Dunham's Data Series
Dunham’s Data: Digital Methods for Dance Historical Inquiry is funded by the United Kingdom Arts and Humanities Research Council (AHRC AH/R012989/1, 2018-2022) and led by Kate Elswit (Royal Central School of Speech and Drama, University of London) and Harmony Bench (The Ohio State University). The project explores questions and problems that make the analysis and visualization of data meaningful for dance history through the case study of choreographer Katherine Dunham and is part of a larger suite of ongoing digital collaborations by Bench and Elswit, Movement on the Move. The Dunham’s Data team includes digital humanities postdoctoral research assistant Antonio Jiménez-Mavillard and dance history postdoctoral research assistants Takiyah Nur Amin and Tia-Monique Uzor.
Building on the analogue and early digital methodological precursors for tracking historical itineraries, the Dunham’s Data team manually compiled their data from many undigitized archival materials at Southern Illinois University at Carbondale, the Missouri Historical Society, and the Library of Congress, among other sources, documenting Dunham’s daily whereabouts, the works in her repertory, and the people she employed. The data was routinely cross-referenced and reconciled with the information obtained from Dunham’s personal and professional correspondence, contracts, and company documents including receipt books, payroll, costume lists, personal logs, programs, scrapbooks, lighting plots, and newspaper clippings. Additional supplemental data sources such as immigration records, local newspapers, and historical transportation maps and schedules were also used in constructing the datasets.

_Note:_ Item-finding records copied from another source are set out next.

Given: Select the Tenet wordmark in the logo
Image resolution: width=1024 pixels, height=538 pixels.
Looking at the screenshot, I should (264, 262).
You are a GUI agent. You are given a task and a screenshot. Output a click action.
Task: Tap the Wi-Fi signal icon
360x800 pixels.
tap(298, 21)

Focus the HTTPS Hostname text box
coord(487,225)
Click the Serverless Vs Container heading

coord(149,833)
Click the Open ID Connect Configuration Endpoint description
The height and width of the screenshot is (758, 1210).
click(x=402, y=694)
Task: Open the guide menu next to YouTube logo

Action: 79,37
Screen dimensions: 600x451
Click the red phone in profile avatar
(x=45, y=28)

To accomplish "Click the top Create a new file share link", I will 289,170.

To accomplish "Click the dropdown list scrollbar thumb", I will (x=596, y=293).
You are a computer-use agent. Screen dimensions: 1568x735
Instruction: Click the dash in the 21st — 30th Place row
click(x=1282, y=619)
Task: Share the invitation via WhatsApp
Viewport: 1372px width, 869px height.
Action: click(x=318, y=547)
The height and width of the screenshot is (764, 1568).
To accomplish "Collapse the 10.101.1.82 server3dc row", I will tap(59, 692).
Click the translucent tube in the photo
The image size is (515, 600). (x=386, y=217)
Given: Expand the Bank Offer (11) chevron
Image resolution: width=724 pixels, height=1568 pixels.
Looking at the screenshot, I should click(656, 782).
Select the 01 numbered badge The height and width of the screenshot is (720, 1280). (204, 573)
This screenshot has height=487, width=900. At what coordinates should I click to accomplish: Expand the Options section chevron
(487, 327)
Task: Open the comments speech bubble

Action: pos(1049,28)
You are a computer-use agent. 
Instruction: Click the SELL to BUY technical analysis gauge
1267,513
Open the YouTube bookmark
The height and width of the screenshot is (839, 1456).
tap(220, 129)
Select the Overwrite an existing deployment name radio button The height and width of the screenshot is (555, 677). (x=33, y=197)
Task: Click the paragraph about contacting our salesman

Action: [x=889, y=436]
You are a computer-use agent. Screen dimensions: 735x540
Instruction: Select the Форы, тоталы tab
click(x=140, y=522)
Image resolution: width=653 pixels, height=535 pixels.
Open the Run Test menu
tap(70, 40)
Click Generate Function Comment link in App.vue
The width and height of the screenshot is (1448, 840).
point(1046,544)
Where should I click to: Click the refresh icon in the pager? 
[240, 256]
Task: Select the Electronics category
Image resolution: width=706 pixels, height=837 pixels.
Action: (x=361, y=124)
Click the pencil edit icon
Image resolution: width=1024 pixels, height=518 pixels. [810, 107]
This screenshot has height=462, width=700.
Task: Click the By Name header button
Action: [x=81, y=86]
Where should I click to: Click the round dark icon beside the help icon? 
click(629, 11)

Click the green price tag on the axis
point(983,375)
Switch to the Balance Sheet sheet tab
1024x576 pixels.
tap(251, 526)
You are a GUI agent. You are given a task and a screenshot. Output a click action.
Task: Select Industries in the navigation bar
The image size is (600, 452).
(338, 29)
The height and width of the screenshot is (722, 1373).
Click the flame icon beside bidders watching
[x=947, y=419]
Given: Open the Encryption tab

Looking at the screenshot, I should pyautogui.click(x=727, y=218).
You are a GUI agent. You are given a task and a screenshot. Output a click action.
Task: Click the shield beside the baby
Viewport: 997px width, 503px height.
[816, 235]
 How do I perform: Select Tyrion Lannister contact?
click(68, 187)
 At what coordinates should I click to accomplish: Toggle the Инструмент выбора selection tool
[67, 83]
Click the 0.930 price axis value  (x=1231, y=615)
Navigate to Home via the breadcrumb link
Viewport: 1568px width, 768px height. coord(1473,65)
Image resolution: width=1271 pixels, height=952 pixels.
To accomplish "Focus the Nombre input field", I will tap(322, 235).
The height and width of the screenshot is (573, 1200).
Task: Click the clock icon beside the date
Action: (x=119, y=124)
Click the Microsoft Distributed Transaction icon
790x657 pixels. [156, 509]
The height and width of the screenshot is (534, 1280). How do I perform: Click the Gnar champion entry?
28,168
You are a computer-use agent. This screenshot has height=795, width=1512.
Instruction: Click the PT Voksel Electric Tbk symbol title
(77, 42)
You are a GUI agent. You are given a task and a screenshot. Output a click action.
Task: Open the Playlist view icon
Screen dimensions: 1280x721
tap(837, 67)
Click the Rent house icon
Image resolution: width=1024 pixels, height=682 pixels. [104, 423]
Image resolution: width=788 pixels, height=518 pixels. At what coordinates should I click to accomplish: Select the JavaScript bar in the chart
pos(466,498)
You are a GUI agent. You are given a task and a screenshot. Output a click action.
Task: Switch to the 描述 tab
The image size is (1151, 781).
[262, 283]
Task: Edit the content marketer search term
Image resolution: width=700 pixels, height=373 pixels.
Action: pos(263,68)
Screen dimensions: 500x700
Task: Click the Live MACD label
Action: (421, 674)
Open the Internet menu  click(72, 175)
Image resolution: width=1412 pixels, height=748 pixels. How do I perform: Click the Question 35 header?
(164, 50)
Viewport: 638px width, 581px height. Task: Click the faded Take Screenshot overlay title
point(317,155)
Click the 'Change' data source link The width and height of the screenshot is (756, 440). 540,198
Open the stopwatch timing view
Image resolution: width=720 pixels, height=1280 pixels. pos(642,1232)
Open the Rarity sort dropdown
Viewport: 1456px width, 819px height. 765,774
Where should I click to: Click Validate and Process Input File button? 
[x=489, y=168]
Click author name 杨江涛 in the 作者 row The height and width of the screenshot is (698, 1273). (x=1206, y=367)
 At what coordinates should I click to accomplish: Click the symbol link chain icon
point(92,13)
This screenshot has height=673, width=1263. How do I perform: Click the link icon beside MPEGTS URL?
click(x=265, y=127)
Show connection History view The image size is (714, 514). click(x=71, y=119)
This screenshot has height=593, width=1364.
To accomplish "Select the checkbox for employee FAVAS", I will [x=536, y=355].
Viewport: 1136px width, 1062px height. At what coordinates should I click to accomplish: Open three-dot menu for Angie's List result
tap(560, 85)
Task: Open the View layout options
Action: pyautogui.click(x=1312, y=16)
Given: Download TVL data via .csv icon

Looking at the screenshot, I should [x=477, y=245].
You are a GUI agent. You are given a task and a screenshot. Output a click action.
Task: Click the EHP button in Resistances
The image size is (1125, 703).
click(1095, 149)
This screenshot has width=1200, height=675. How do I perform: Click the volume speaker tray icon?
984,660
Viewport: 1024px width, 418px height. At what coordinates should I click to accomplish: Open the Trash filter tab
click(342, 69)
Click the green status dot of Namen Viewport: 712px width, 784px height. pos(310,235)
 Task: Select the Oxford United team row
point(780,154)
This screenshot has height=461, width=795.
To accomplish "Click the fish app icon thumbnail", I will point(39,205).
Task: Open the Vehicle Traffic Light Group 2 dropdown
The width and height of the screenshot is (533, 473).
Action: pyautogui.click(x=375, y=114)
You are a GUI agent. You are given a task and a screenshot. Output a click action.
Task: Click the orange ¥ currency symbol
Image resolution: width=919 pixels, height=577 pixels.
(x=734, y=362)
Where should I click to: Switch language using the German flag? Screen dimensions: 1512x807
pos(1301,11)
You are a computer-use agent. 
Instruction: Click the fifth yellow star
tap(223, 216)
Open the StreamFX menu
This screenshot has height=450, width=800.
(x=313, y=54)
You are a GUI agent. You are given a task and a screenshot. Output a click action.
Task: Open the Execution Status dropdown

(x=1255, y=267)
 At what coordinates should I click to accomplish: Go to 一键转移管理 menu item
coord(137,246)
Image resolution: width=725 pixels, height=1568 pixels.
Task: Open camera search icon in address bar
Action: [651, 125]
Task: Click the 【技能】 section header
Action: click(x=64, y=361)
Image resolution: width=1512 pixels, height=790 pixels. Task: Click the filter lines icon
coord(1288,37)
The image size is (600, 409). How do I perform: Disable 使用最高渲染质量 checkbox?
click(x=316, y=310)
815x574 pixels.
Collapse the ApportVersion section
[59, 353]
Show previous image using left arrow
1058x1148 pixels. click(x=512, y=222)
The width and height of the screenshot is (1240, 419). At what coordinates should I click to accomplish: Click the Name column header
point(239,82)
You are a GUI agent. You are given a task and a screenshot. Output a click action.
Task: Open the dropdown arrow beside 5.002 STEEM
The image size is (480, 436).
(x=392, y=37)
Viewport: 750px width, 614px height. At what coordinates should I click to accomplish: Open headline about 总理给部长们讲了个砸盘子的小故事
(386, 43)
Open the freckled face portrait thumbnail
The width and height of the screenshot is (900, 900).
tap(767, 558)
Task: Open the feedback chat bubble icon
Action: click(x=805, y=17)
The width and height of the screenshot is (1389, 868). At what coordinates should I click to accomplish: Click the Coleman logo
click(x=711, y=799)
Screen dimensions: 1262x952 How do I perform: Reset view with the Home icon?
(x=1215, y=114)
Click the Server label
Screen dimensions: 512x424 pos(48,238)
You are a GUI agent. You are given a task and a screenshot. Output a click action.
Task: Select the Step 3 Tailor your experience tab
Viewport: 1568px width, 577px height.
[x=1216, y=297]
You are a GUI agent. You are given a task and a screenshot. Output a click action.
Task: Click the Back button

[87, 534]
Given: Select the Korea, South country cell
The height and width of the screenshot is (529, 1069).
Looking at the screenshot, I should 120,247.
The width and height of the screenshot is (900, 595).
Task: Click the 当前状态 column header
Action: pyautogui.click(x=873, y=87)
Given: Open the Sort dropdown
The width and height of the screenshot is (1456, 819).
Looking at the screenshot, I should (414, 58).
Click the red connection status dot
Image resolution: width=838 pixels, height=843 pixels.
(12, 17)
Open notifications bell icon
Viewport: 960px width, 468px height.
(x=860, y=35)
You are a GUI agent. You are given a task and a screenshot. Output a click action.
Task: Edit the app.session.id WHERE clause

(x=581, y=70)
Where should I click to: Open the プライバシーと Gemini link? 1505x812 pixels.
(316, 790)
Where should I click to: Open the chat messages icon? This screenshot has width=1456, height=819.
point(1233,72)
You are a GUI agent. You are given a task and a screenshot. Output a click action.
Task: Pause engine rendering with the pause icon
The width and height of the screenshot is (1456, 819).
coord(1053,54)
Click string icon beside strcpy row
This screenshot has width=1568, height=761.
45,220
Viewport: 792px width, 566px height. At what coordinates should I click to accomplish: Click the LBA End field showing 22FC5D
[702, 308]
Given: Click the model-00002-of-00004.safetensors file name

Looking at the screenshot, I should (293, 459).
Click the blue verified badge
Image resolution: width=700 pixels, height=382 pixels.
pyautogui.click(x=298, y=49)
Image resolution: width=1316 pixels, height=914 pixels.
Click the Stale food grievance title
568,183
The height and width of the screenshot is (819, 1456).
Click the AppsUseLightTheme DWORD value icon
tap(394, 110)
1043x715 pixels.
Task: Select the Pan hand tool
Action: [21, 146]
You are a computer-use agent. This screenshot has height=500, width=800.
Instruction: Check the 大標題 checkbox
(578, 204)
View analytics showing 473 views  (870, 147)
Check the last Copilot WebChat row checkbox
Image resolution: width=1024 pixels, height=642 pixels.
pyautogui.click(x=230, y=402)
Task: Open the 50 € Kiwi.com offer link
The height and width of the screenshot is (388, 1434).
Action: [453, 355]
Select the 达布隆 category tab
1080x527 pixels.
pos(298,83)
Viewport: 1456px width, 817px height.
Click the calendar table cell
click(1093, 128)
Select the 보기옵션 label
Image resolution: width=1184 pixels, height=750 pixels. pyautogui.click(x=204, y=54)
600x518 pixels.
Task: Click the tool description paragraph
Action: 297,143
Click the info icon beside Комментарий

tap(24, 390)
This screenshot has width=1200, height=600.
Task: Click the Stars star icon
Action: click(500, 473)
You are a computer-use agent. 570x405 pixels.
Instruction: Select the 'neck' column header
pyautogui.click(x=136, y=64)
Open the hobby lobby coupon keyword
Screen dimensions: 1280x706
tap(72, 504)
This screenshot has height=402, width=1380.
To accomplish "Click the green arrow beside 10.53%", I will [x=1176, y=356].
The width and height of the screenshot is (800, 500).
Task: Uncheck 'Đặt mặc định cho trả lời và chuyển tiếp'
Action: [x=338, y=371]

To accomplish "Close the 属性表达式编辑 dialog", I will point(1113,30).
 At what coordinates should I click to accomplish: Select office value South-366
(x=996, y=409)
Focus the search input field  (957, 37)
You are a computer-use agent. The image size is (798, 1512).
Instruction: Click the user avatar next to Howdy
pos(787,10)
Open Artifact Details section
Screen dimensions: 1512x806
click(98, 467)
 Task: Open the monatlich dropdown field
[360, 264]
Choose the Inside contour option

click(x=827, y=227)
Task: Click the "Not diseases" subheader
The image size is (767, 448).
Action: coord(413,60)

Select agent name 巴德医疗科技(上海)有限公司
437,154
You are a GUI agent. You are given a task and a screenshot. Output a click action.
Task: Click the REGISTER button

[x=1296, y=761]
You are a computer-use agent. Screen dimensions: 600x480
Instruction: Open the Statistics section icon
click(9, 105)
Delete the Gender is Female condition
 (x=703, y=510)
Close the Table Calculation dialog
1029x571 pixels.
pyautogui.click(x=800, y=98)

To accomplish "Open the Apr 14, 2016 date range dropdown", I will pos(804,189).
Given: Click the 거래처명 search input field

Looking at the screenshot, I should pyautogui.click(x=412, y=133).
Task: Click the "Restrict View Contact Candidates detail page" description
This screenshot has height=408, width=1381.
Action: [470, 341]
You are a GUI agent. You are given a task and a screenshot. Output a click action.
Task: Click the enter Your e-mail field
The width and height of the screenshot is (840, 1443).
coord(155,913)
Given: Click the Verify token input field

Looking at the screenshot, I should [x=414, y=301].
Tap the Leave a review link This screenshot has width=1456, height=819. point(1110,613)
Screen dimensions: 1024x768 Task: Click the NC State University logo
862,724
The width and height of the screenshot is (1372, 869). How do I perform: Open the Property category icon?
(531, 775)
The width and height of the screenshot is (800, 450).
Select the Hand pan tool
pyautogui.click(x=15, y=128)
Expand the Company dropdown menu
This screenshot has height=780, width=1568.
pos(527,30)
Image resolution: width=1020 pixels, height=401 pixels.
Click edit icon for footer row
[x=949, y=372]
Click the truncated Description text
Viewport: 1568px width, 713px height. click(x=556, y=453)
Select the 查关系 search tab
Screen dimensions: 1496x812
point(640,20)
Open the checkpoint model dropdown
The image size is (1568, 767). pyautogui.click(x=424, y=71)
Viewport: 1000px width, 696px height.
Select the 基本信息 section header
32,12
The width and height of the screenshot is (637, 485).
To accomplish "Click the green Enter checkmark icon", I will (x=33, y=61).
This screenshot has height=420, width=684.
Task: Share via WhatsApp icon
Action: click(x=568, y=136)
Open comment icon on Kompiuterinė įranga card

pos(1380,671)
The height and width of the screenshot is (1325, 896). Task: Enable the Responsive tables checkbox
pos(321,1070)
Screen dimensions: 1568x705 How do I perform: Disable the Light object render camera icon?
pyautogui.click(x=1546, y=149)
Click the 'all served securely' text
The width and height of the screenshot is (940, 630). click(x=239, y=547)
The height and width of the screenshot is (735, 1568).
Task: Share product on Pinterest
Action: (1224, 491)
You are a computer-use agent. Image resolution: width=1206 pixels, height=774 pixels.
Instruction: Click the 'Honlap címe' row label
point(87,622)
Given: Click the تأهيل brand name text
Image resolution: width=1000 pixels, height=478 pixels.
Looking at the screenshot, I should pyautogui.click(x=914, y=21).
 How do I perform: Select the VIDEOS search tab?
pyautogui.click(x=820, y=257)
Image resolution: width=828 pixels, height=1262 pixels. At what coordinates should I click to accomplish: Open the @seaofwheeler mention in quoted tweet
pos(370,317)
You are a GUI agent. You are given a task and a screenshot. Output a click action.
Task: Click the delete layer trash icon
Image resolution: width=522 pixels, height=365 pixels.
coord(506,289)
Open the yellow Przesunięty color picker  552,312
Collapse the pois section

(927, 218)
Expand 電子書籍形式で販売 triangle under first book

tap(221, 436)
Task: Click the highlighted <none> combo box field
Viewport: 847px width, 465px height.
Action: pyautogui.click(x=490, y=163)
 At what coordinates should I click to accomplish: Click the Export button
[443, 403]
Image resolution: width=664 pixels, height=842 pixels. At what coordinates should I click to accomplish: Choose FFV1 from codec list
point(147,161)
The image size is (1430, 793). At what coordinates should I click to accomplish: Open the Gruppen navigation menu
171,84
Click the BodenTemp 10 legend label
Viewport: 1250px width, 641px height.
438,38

At present, Dunham’s Data most comprehensively represents 1947–60, during which Dunham traveled to every continent except Antarctica (Everyday Itinerary Dataset), the nearly 200 performers who traveled with her (Personnel Check-In Dataset), and 166 pieces of active repertory in various configurations during that time (Repertory Dataset).
The first public-use dataset from Dunham’s Data, released in 2020, is a manually curated Everyday Itinerary Dataset of Katherine Dunham’s touring from 1950-53. The 2022 update expanded this to 1947-1960, encompassing Dunham’s daily locations, travel, and performances every day over fourteen years of her most substantial period of consistent international touring. During this time, Dunham’s personal and professional travels took her to 190 unique cities over 433 trips. This dataset tracks geographic location (with 97% of 5110 days accounted for); and, less comprehensively, the accommodation in which Dunham stayed each night; the theatres, nightclubs, television studios, and other places she and the company performed; the modes of transportation used when travel occurred; additional transit cities through which she passed; and whether or not Dunham was likely to be in rehearsals or giving public performances.
The Check-In Dataset, which is the second dataset in the series, accounts for the comings and goings of Dunham’s dancers, drummers, and singers. The dataset discerns who among the nearly 200 performers were in the studio and theatre together over the fourteen years from 1947 to 1960. As with the Everyday Itinerary Dataset, data on check-ins come from scattered sources. While the Check-In Dataset was developed in tandem with information from the Everyday Itinerary Dataset, and vice versa, due to information available, there is a greater level of ambiguity in the Check-In Dataset and many dates are approximated in order to achieve accurate chronological sequence. By showing who shared time and space together, the Check-In Dataset can be used to trace potential lines of transmission of embodied knowledge within and beyond the Dunham Company.
The Repertory Dataset is the third dataset in the series. It concerns Dunham’s repertory and catalogues the various titles and descriptions by which a piece might be known, the years in which it was performed, and all of the singers, dancers, and drummers who were listed as performing in it. The Repertory dataset documents other aspects of each work such as composers of the music, the varying numbers of performers, places of inspiration where available, and whether pieces were performed in concert venues, nightclubs, or both. It also tracks fluid relationships among nearly 300 numbers identified in Dunham’s repertory from the 1930s onwards by examining the various scales at which Dunham repurposed choreographic elements over time and for different performance venues, and therefore the alternative ways that works might connect individual performers.